The iconic scene of the film is the titular number, when Belle and Beast dress in all their finery and take a spin around the ballroom. This scene was as breathtaking as its predecessor. With Emma Thompson’s Mrs Potts providing her rendition, ‘Tale as old as time…’, our lovers waltz with grace, eyes never leaving each other, capturing the moment the two realised the depth of their feelings. My heart was sat permanently in my throat throughout, tears threatening to leak from the corners of my eyes.

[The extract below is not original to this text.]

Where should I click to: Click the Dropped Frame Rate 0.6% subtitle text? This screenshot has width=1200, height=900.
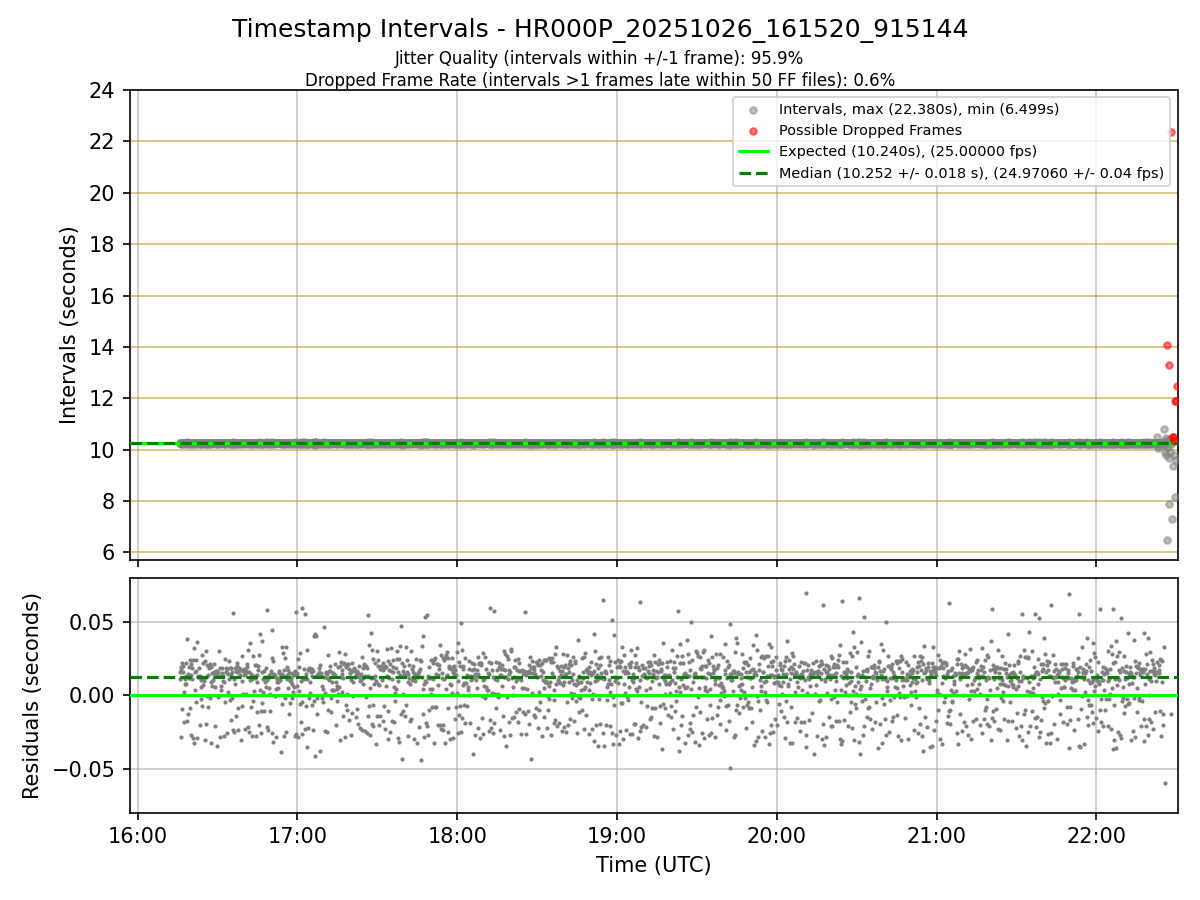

Luke Evans and Josh Gad as the incomparable dynamic-duo of Gaston and LeFou had me in stitches. Whether it was Gaston’s complete and utter obliviousness to anything but himself, or LeFou’s witty one liners as he subtly attempts to make his (clearly obvious) feelings for the blockheaded hunter clear. The controversy of ‘Disney’s first gay character’ was completely blown out of proportion. Whilst it was obvious that LeFou had some sort of romantic inclination towards Gaston, it wasn’t shoved in the audience’s face, and it wasn’t the only thing that defined his character. The fact that LeFou was able to redeem himself as one of the good guys at the end, realising that he was blindly following a distasteful and villainous brute who couldn’t care less about anything other than himself.
The ‘Gaston’ number was never one of my favourites in the original, I just found it completely and utterly scoffable at how people can pander to such a shallow human being, but I have to admit I found myself wanting to jump up on the nearest table and start slapping my knees and jumping up and down.
The ensemble cast of the enchanted castle dwellers were everything I could ever ask for; Lumiere, Cogsworth, Plumette, Mrs Potts, Chip, Madame de Garderobe and Monsieur D’Arque. The animation work is just exquisite. I was worried initially about how they were going to live up to the ‘Be Our Guest’ scene from the original. What a party scene that was. I hardly knew where to look in places, it had everything; spinning plates, dancing feather dusters with Lumiere strutting his stuff. God bless Ewan McGregor for being able to deliver that song with such gusto. ‘Days in the Sun’ gave me absolute chills. When we come to understand how guilty they all feel for their part in the Prince’s transformation, but the pain they feel to know they may forever be trapped under this spell.
This film completely crushed my expectations. It had all the heart and soul of the original, but with a few added twists and turns to the plot that only added even more magic to a beloved tale. It had me weeping from the word go, grinning beyond belief and heart pumping in all the right places. If this is the standard of all of Disney’s upcoming live-action remakes then I can’t wait. Just make sure you don’t botch The Lion King.
Now if you’ll excuse me, I’m going to go and stream the soundtrack for the 1290483242th time.
Beauty and the Beast is in cinemas now.